- _EXCERPT_:
━━━━
DAILY MARKET OVERVIEW-26.02.2024

U.S. Highlights

  • Minutes from the January 30th-31st FOMC underscored that policymakers are adopting a cautious approach on when to pivot to policy easing.
  • A number of Fed Governors spoke this week, and all urged patience on rate cuts, particularly in light of the uptick in inflationary pressures in January.
  • Market pricing is now positioned for the first cut to come in June (previously May) with 100 bps of easing by year-end – closely aligning to TDE’s forecast.

Canadian Highlights

  • Canadian inflation for the month of January surprised to the downside and is now back in the Bank of Canada’s (BoC) 1–3% target range. Core inflation metrics also moved lower, a welcome development for the BoC.
  • The BoC might shift marginally to a more dovish tone at the March 6th policy meeting, but the overall narrative remains intact: inflation is still too high, and more evidence is needed that it is moving durably towards 2%.
  • Canadian retail sales capped off the year with a solid reading in December. Aside from still-robust spending on autos, other areas of consumer spending are weakening. This trend is expected to persist in the first half of this year.
━━━━
- _MATERIAL_:
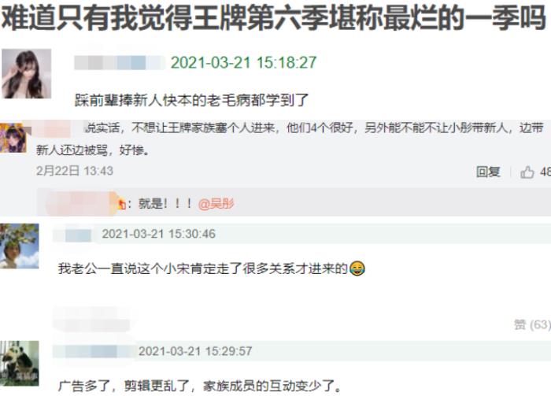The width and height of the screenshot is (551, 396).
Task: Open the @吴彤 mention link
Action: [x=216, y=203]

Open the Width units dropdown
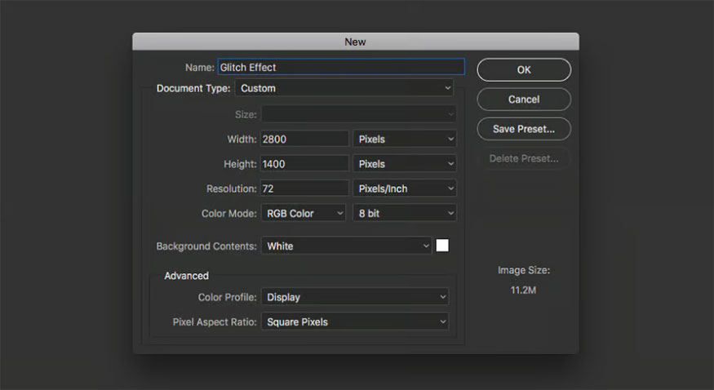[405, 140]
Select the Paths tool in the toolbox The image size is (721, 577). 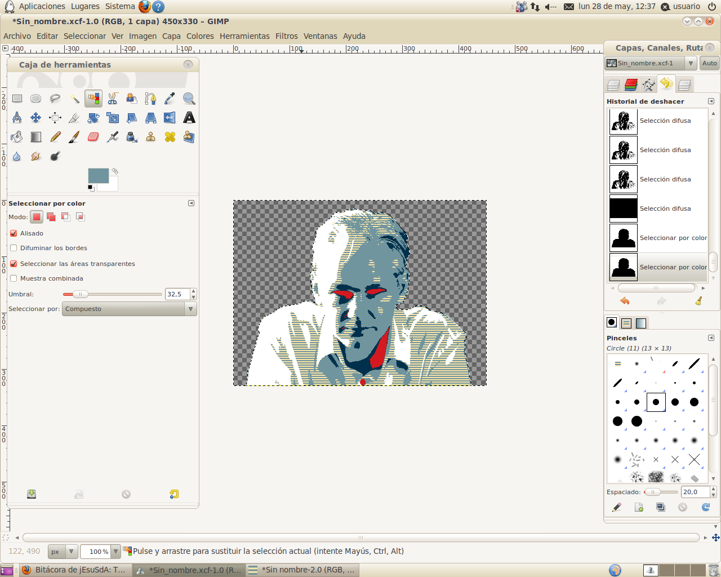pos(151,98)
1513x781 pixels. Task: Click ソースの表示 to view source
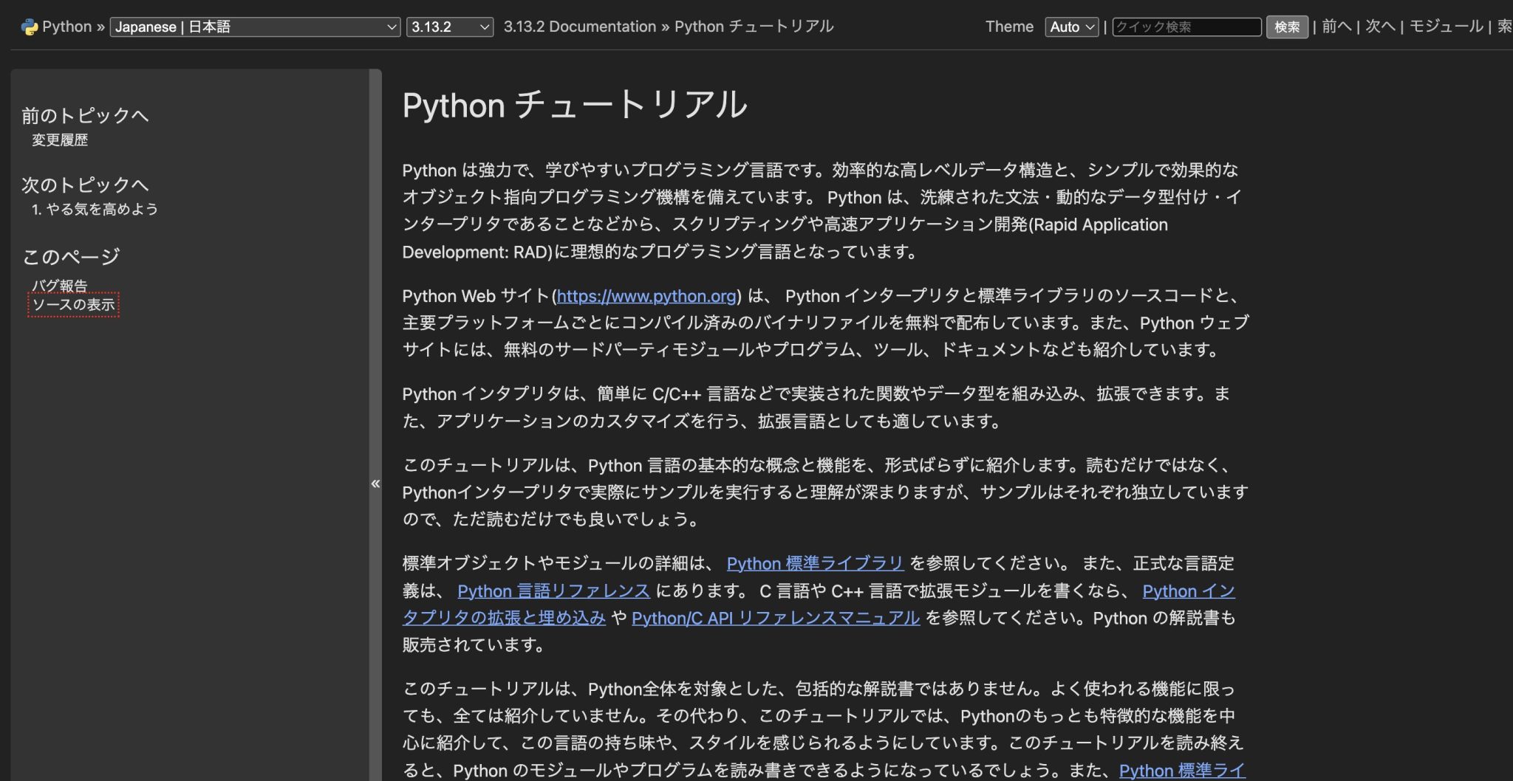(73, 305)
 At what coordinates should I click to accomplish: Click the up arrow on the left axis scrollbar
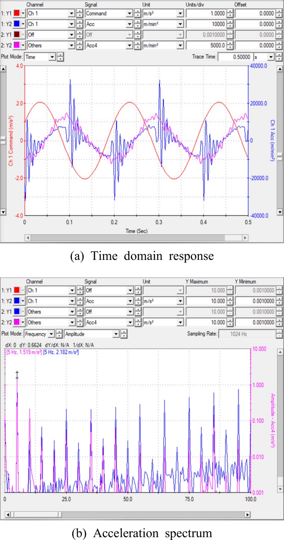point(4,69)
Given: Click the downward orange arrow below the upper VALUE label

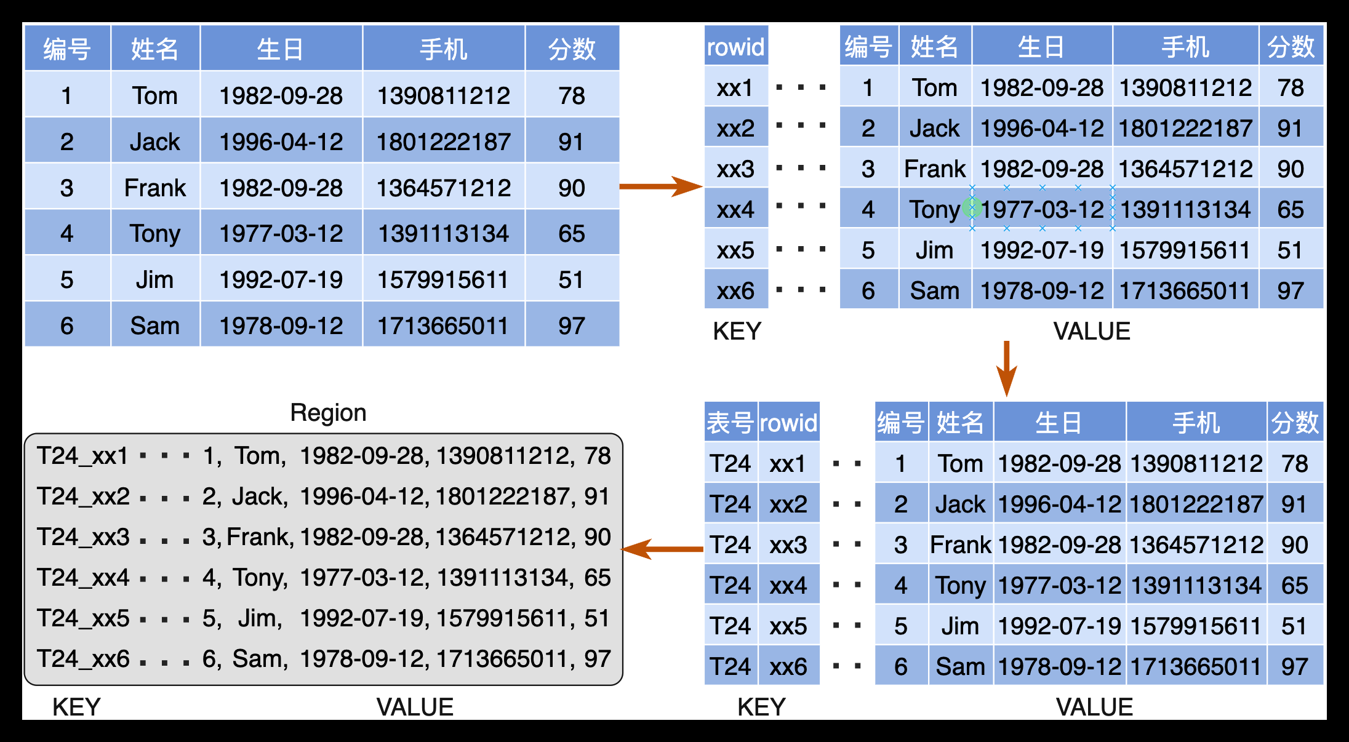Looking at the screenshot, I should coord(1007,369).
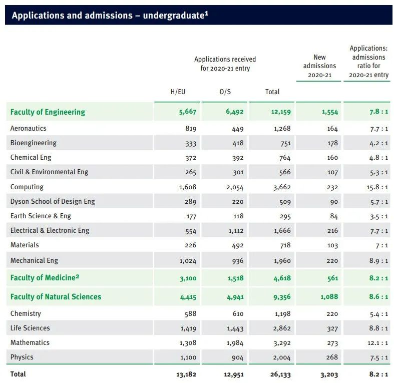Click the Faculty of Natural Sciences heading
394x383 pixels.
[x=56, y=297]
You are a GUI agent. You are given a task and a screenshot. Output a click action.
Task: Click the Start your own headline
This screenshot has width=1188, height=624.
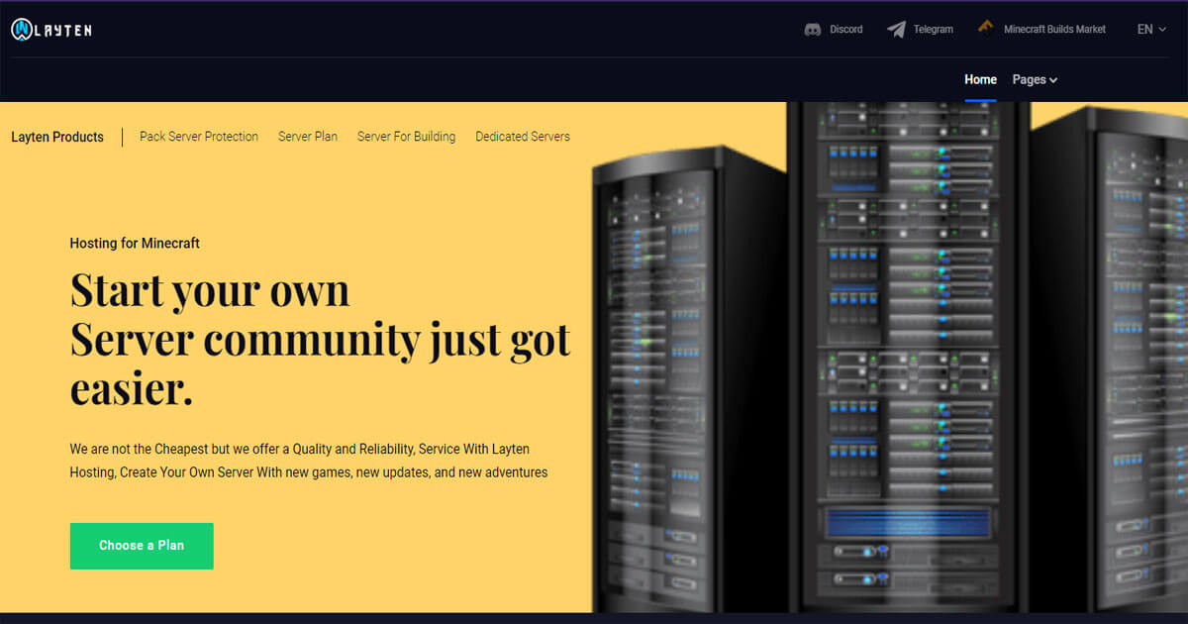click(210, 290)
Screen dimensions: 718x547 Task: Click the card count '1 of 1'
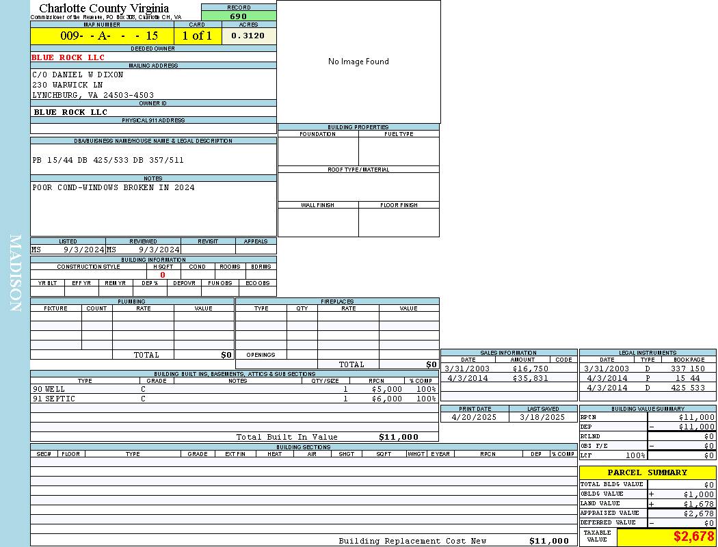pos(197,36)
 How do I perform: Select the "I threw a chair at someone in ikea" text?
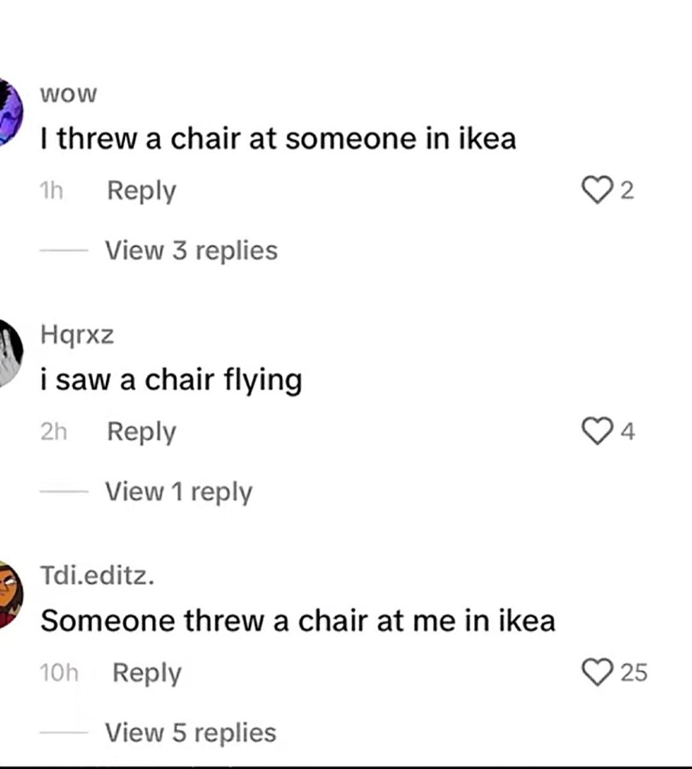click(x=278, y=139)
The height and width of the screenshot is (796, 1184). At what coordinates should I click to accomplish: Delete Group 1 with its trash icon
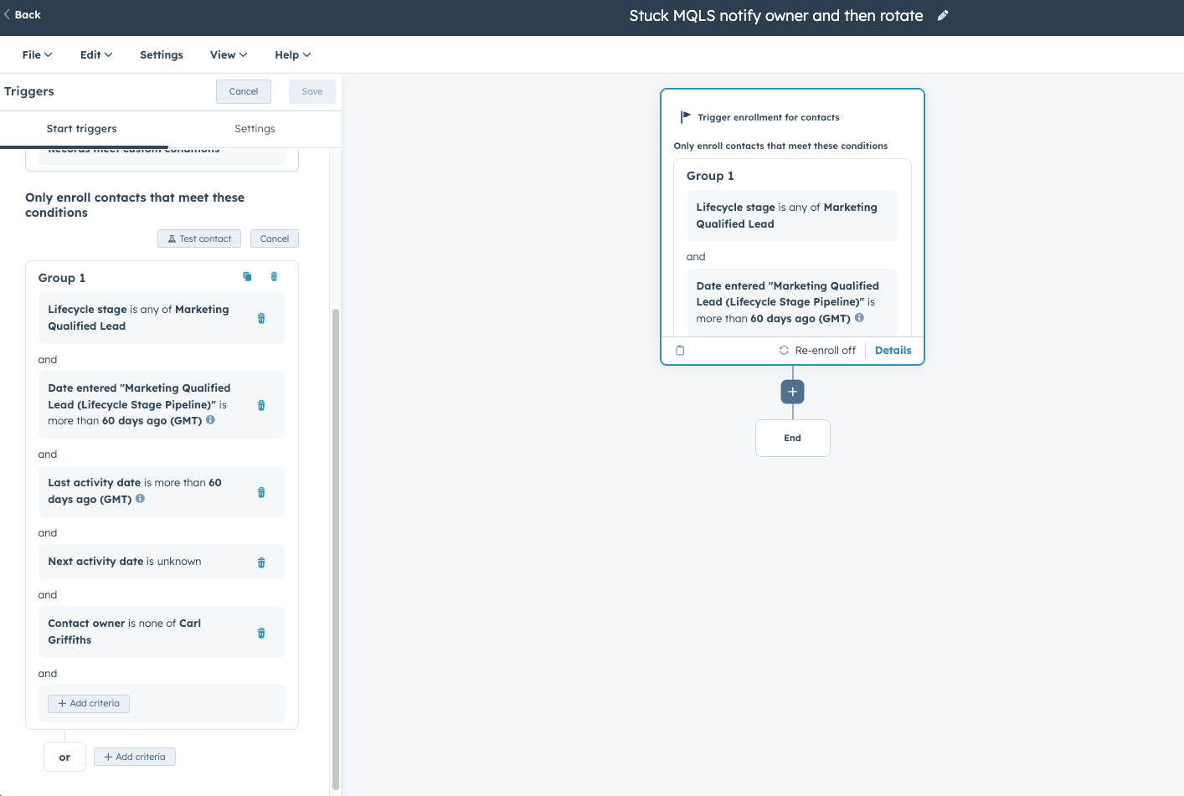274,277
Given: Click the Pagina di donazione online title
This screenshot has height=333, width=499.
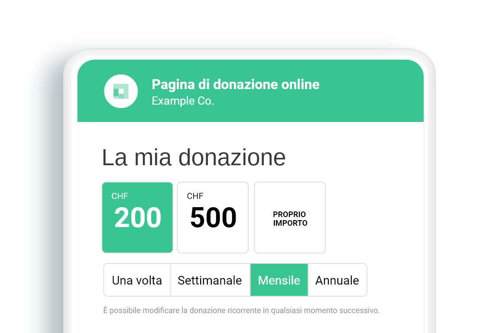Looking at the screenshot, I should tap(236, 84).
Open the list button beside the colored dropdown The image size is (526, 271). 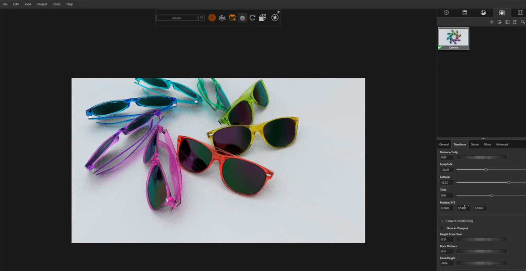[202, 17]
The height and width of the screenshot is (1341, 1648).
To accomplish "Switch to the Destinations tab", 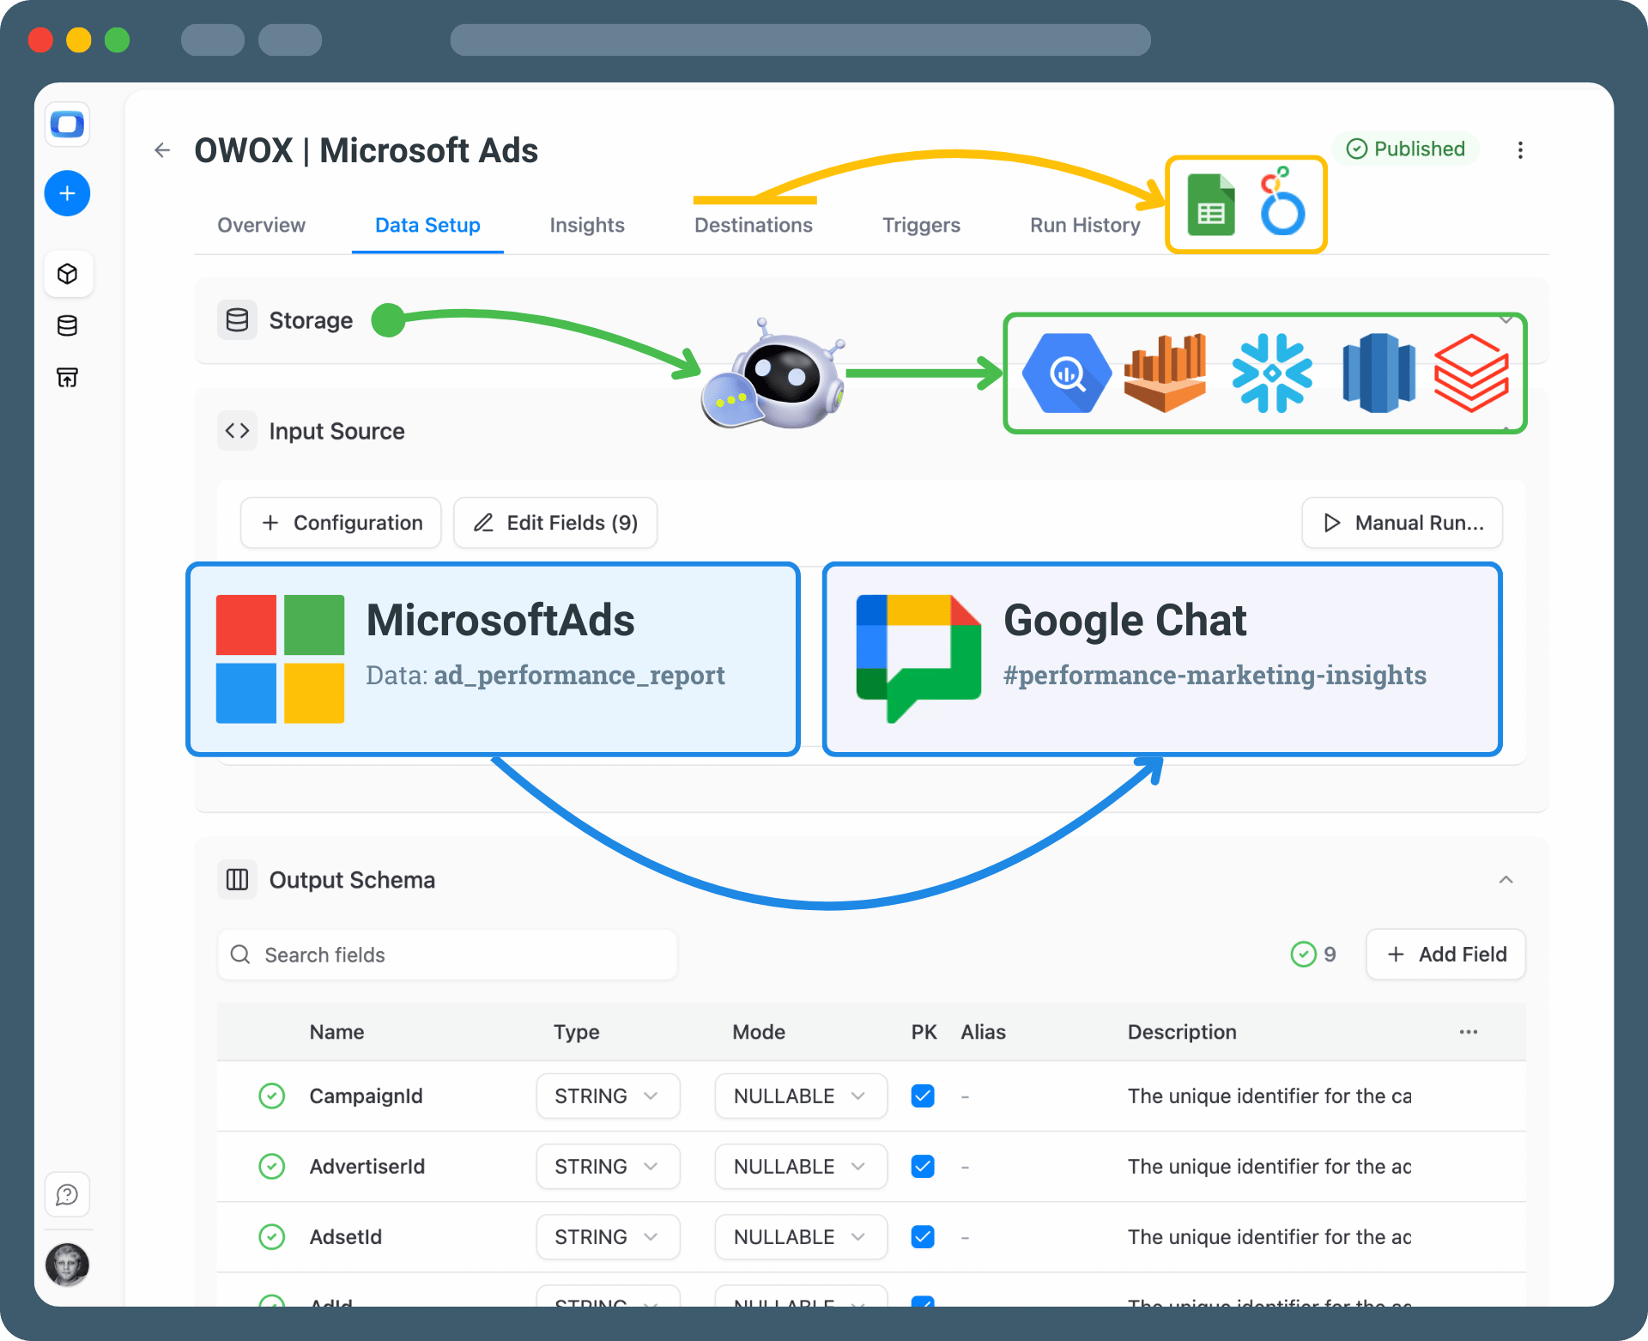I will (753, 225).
━━━━
- _WHAT IS NEEDED_: According to the daily market overview, in which month does market pricing now expect the first U.S. rate cut?

- _SOLUTION BELOW_: June